Comment by daxfohl
3 months ago
I wouldn't think it would be good for coding assistants, or things where character precision is important.
OTOH maybe the information implied by syntax coloring could make syntax patterns easier to recognize and internalize? Once internalized, perhaps it'd retain and use that syntax understanding on plaintext too if you fine tune it by gradually removing the color coding. Similar approaches have worked for improving their innate (no "thinking", no tool use) arithmetic accuracy.
It might be helpful for intuiting the structure of a program.

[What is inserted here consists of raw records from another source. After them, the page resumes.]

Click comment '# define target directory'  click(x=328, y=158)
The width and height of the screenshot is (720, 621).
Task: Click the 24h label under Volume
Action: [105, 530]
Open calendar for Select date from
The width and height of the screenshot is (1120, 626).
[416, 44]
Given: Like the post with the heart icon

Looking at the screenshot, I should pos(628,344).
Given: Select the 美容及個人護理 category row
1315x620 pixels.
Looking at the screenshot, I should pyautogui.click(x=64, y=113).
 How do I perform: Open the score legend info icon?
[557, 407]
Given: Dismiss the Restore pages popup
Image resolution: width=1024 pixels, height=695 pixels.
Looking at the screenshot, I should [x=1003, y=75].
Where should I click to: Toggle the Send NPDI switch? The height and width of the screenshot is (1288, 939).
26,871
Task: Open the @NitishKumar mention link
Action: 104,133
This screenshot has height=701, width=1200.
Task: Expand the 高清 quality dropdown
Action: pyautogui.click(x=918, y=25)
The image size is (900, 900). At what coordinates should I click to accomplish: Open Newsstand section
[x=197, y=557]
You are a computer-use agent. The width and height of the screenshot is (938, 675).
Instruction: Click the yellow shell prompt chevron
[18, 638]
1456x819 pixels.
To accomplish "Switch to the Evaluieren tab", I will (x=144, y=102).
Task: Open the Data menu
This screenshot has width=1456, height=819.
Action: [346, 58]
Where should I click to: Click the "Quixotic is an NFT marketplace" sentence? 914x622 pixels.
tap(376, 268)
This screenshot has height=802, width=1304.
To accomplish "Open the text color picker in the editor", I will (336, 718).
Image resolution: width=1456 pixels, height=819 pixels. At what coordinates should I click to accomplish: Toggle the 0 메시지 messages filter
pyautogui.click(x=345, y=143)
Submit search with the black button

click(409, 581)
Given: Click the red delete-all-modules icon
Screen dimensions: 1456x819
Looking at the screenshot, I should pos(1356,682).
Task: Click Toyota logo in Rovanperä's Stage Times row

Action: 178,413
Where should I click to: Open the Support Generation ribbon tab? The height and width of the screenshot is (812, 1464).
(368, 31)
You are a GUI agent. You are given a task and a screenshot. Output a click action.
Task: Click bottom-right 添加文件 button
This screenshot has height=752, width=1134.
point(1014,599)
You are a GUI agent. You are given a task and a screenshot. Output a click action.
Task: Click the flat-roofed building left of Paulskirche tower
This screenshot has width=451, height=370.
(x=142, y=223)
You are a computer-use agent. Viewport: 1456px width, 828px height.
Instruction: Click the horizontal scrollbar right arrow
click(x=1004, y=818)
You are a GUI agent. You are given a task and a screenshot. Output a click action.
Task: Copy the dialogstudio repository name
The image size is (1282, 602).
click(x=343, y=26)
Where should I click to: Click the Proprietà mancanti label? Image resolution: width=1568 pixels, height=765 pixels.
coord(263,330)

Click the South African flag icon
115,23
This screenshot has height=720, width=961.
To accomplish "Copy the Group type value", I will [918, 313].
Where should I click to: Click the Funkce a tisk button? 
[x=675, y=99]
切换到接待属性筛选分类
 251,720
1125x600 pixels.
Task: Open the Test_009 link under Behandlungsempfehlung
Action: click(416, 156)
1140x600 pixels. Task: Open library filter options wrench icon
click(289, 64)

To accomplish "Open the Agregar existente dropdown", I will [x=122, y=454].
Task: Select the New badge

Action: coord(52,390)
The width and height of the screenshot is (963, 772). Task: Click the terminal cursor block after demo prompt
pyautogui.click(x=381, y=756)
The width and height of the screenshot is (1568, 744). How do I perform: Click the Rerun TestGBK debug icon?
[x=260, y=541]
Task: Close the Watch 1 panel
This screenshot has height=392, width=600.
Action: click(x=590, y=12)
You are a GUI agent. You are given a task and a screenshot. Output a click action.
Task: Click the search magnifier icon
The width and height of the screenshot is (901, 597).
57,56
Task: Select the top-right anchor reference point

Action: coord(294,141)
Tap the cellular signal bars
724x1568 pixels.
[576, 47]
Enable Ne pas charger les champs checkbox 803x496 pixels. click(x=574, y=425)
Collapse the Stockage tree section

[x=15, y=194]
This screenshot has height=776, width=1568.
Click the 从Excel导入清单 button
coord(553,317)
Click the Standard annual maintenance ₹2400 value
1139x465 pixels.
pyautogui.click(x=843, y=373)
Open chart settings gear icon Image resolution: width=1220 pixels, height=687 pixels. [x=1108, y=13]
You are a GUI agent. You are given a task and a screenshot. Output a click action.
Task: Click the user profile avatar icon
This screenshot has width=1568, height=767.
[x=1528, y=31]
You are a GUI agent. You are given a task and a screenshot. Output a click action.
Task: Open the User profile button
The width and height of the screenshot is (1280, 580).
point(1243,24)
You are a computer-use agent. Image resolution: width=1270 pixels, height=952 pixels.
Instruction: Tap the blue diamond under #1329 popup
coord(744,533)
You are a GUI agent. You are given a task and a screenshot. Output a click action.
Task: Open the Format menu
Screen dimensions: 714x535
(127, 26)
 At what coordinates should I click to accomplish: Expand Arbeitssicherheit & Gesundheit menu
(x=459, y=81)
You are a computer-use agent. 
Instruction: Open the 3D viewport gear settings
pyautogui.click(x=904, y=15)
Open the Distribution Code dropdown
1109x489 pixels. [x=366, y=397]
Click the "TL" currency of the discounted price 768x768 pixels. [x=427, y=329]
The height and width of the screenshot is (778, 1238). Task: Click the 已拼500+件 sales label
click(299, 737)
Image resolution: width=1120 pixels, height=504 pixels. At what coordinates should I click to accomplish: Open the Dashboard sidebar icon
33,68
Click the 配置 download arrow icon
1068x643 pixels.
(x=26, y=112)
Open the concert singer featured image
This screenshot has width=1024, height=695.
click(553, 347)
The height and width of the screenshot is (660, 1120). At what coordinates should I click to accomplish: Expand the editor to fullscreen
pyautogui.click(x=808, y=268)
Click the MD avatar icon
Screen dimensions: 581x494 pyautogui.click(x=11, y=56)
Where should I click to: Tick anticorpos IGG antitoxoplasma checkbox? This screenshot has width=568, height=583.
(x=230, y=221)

Imagine if you had to read code all on a single line, with newlines represented with \n.
I can get the feel of a piece of code just by looking at it. Even if you blurred the image, just the shape of the lines of code conveys a lot of information.
True, but LLMs are already really good at that kind of thing. Even back in 2015, before transformers, here's a karpathy blog post showing how you could find specific neurons that tracked things like indent position, approx column location, long quotes, etc.
https://karpathy.github.io/2015/05/21/rnn-effectiveness/
That said, I do think algorithms and system designs are very visual. It's way harder to explain heaps and merge sorts and such from just text and code. Granted, it's 2025 now and modern LLMs seem to have internalized those types of concepts ~perfectly for a while now, so IDK if there's much to gain by changing approaches at that level anymore.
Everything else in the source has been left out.